There are other countries that are also in the earliest stages of capital market formation. As another example Mongolia is a resource rich nation that is drawing a lot of FDI and there are a couple of Mongolian stocks listed elsewhere, mostly Hong Kong I believe, but the actual market is only open one hour a day.
While a Laotian stock may never list on the NYSE it could list in Hong Kong and for all we know exporting hydroelectricity could turn out to be a gold mine for any related companies and should they list in Hong Kong they would be accessible.
The other day a reader at Seeking Alpha left a comment saying that country selection is a crap shoot. If you believe that then these sorts of posts are not for you obviously but I think the numbers are compelling and the mindset of what is being sought needs to be correct.
In terms of managing an investment portfolio with a longer time horizon foreign exposure is intended to offer diversification. My premise here has been that better diversification comes by selecting countries with as little in common with the US as possible; different economic cycles leading to different stock market cycles.
Isolating what countries are least like the US is a matter of simple research; Wikipedia can work here along with a visit to the central bank of web site of the country. From there I would look under the hood of any ETF that might exist and learn a little about some of the bigger companies in the market. Here I am not necessarily talking about analysis to buy the stock just some basics like how many customers a phone company has or how many manufacturing facilities a company have, number of stores for a retailer; that sort of thing. The above also needs to include some understanding of the politics in the country as well.
From that point there needs to be some way of keeping tabs on the country presumably with the intention of getting in at some point.
Looking back at the last decade, I've referenced data from Bespoke Investment Group countless times on this point, there were plenty of countries that had normal or better than normal results and isolating some of them was far from a crap shoot. If a country has a manageable debt situation, prospects for growth, prospects for social improvements or has something the world needs (doesn't just have to be commodities, it could be labor, innovation or other demographic attributes) then at the very least you have a tailwind to the country.
What this will not do is offer shelter during a worldwide panic. As I said before the crisis, some countries can go down at different times or by different amounts thus smoothing out the ride.

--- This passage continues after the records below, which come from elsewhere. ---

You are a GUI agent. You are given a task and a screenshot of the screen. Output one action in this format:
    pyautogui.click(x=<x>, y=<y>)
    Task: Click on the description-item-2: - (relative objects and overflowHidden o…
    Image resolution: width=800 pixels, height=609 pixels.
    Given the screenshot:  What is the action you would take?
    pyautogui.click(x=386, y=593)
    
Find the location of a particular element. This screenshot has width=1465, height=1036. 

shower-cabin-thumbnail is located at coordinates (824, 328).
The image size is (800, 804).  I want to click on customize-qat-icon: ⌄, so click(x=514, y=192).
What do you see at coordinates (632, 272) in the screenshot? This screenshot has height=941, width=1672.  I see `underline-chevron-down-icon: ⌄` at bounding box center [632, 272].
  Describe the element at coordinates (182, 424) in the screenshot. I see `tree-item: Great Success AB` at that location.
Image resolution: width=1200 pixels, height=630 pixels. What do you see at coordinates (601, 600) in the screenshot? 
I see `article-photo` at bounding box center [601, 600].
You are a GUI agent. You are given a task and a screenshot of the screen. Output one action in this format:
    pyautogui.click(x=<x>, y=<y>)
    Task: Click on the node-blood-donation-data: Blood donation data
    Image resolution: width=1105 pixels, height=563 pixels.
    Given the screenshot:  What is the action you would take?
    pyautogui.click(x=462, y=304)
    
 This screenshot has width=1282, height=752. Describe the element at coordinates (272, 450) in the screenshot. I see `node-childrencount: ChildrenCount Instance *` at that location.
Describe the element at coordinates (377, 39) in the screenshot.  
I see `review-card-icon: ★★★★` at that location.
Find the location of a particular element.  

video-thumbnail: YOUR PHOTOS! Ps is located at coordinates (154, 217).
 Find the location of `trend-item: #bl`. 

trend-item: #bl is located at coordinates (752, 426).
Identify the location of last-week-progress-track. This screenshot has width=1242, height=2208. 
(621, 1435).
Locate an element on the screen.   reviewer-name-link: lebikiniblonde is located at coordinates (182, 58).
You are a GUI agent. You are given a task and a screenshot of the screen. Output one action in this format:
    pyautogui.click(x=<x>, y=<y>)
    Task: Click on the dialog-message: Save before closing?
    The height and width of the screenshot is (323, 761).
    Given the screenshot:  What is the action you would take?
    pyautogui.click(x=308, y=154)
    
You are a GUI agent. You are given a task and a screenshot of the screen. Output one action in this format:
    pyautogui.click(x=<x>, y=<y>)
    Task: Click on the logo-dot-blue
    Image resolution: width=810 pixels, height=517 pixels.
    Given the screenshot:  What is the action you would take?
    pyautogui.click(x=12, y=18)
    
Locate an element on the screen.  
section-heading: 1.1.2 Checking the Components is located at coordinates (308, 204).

Of the countries I write about most frequently the best examples here were Norway, Brazil and Chile. To be clear country selection is no substitute for defensive action taken objectively.
From where I sit country selection contributed mightily to whether people had anything close to a normal decade and I believe will do so again in this decade and this means being willing to learn a little about countries you've never thought about before, maybe even Laos.